Question

If $S\equiv x^2+y^2+2gx+2fy+c=0$ is a given circle, then the locus of the foot of the perpendicular drawn from origin upon any chord of $S$ which subtends a right angle at the origin, is

• A. $2(x^2+y^2)+2gx+2fy+c=0$
• B. $2(x^2+y^2)+2gx+2fy-c=0$
• C. $(x^2+y^2)+gx+fy+c=0$
• D. None of these

Answer 1

The correct option is A $2(x^2+y^2)+2gx+2fy+c=0$

Let $P$ be the foot of $\perp$ from origin $O$ on any chord of the circle $S$ whose coordinates are $(\alpha ,\beta ).$

Then, the slope of $OP$ is $\frac{\beta }{\alpha }$ and thus the slope of chord is $-\frac{\alpha }{\beta }$ and its equation passing through $(\alpha ,\beta )$ is $y-\beta =-\frac{\alpha }{\beta }(x-\alpha )\Rightarrow \beta y-{\beta }^2=-\alpha x+{\alpha }^2$

$\Rightarrow \alpha x+\beta y={\alpha }^2+{\beta }^2$ ...(1)

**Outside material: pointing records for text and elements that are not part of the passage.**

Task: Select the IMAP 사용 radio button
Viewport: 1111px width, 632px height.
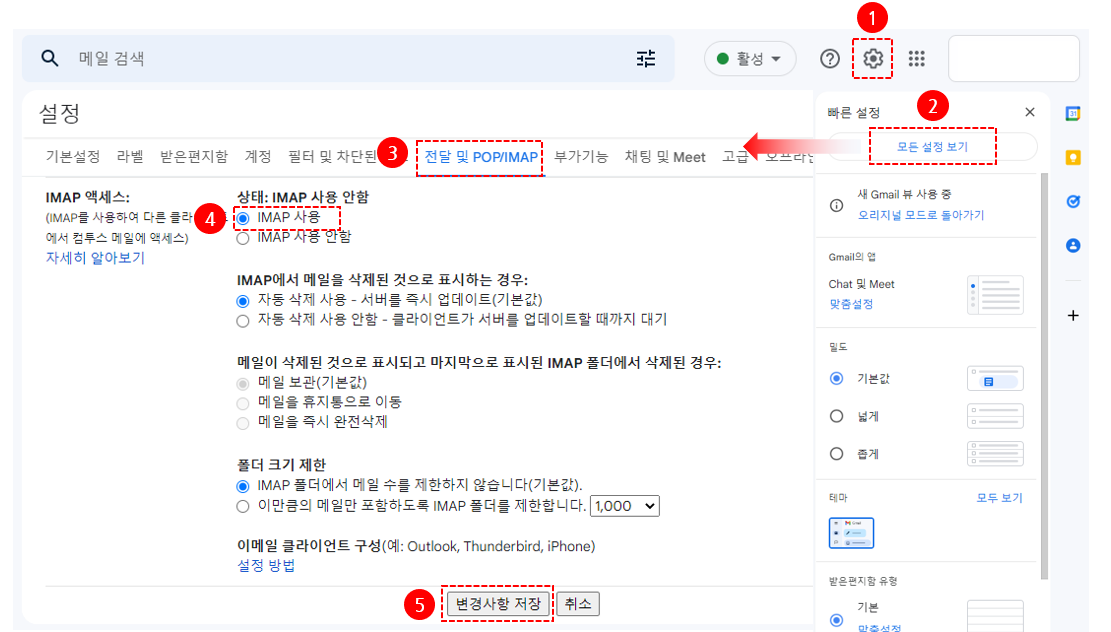Action: tap(243, 217)
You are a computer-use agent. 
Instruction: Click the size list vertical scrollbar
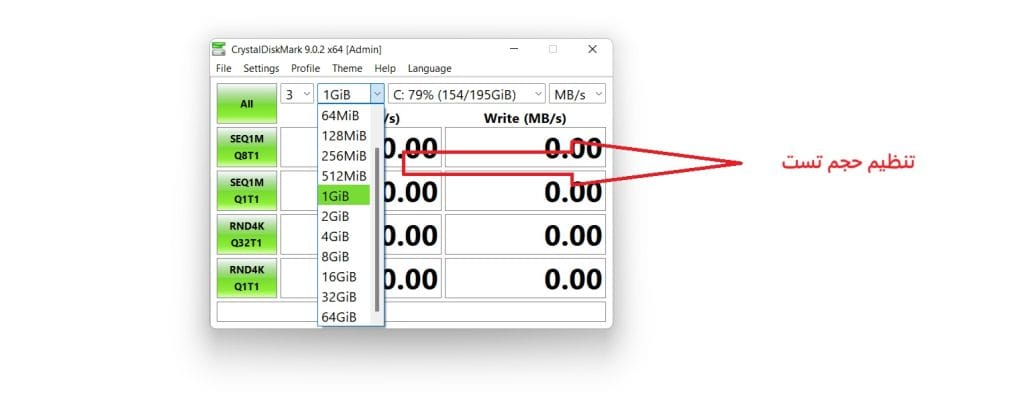point(377,230)
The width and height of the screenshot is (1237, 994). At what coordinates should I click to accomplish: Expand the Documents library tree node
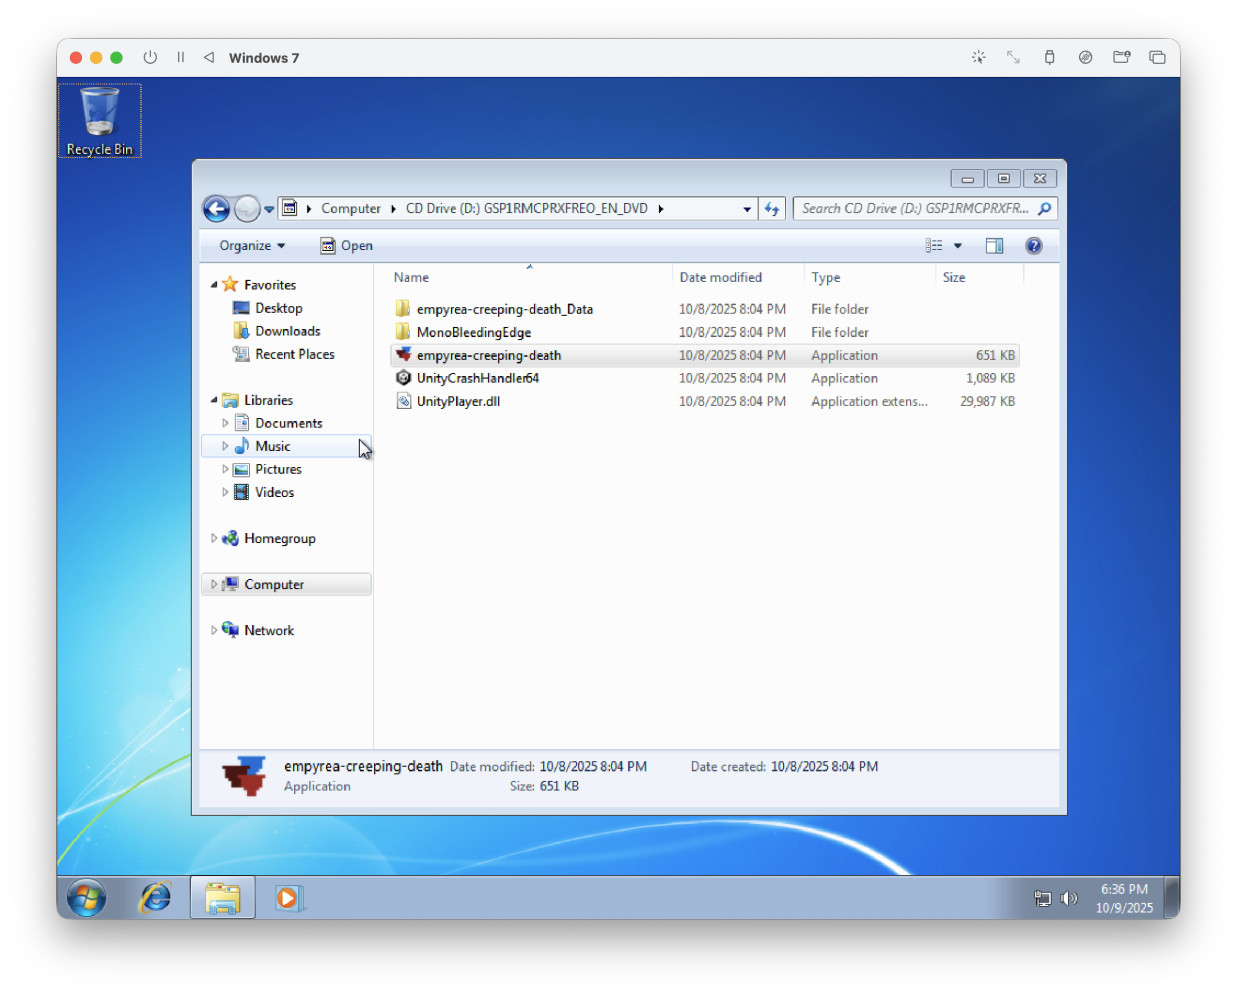(x=225, y=423)
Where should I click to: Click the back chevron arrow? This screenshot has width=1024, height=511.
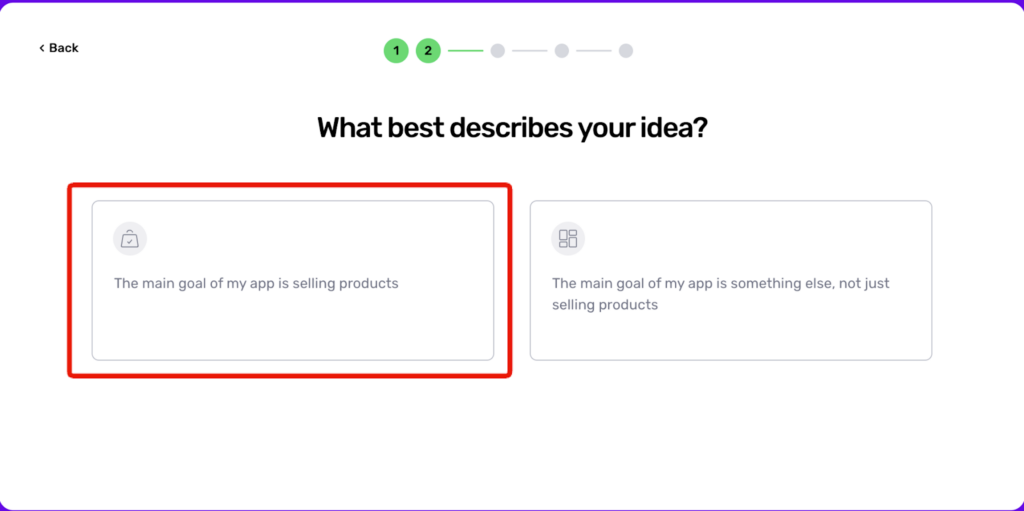click(42, 48)
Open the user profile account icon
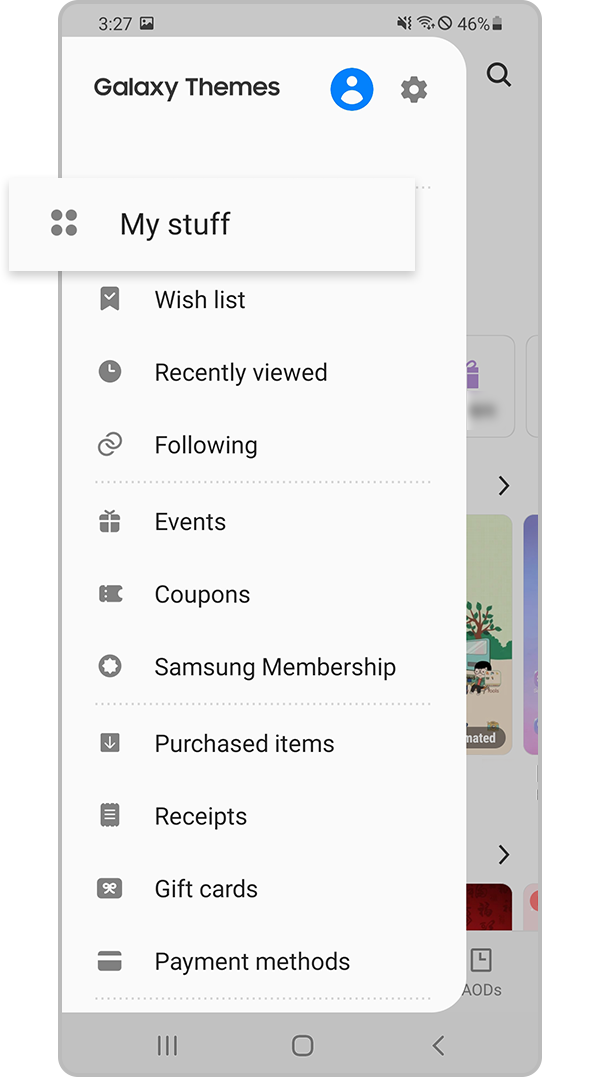600x1077 pixels. [x=351, y=88]
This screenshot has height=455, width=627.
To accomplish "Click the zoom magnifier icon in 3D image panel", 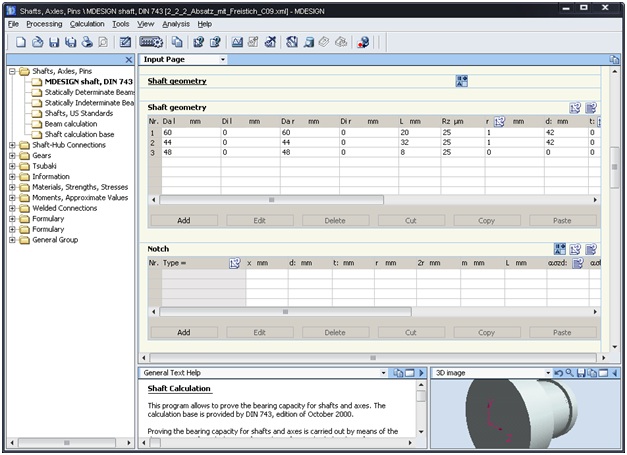I will [571, 373].
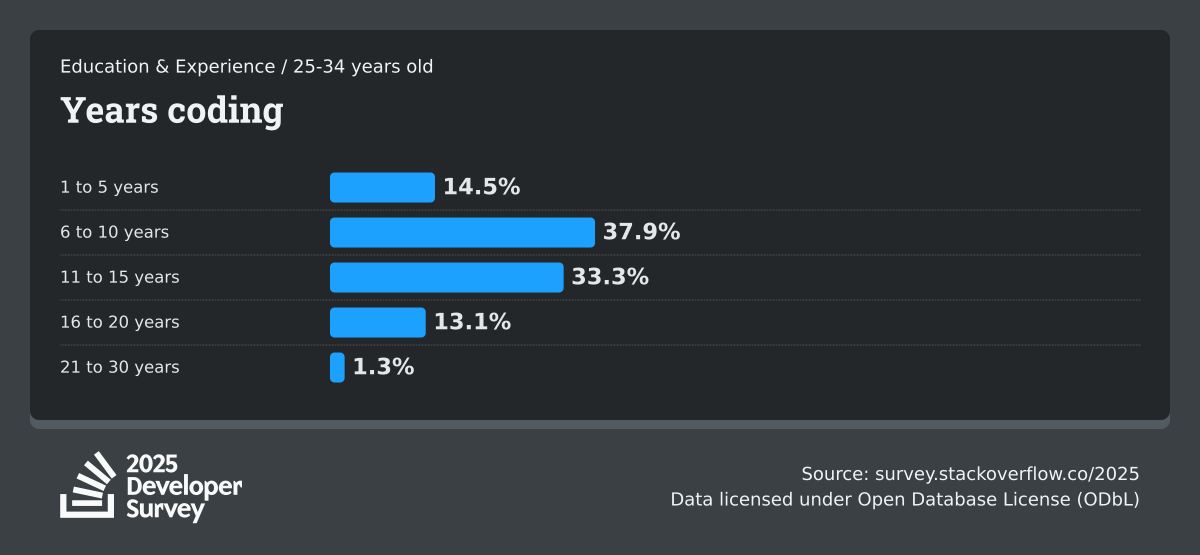Click the '11 to 15 years' label
This screenshot has width=1200, height=555.
[x=120, y=277]

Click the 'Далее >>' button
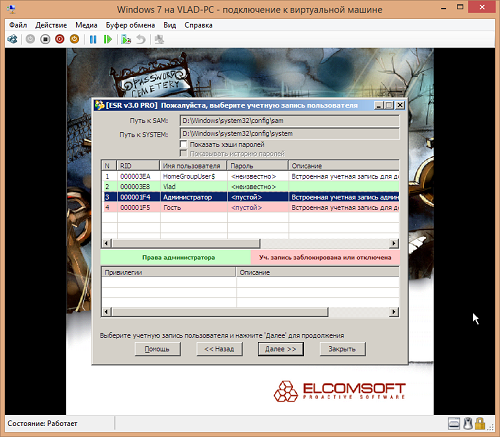coord(280,349)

Now, homogenizing the equation of the given circle

$x^2+y^2+2gx+2fy+c=0$

with the help of (1), we get

$x^2+y^2(2gx+2fy)\left(\frac{\alpha x+\beta y}{{\alpha }^2+{\beta }^2}\right)+c{\left(\frac{\alpha x+\beta y}{{\alpha }^2+{\beta }^2}\right)}^2=0.$ ...(2)

Now, equation (2) represents a pair of straight lines pass-ing through origin.

These lines will be at right angle if sum of the coefficients of $x^2$ and $y^2$ is zero.

i.e., ${({\alpha }^2+{\beta }^2)}^2+{({\alpha }^2+{\beta }^2)}^2+2g\alpha ({\alpha }^2+{\beta }^2)+2\beta f({\alpha }^2+{\beta }^2)+c({\alpha }^2+{\beta }^2)$

$\Rightarrow 2({\alpha }^2+{\beta }^2)+2g\alpha +3f\beta +c=0$ ...(3)

From equation (3), the locus of $P(\alpha ,\beta )$ is

$2(x^2+y^2)+2gx+2fy+c=0$

which is the required locus.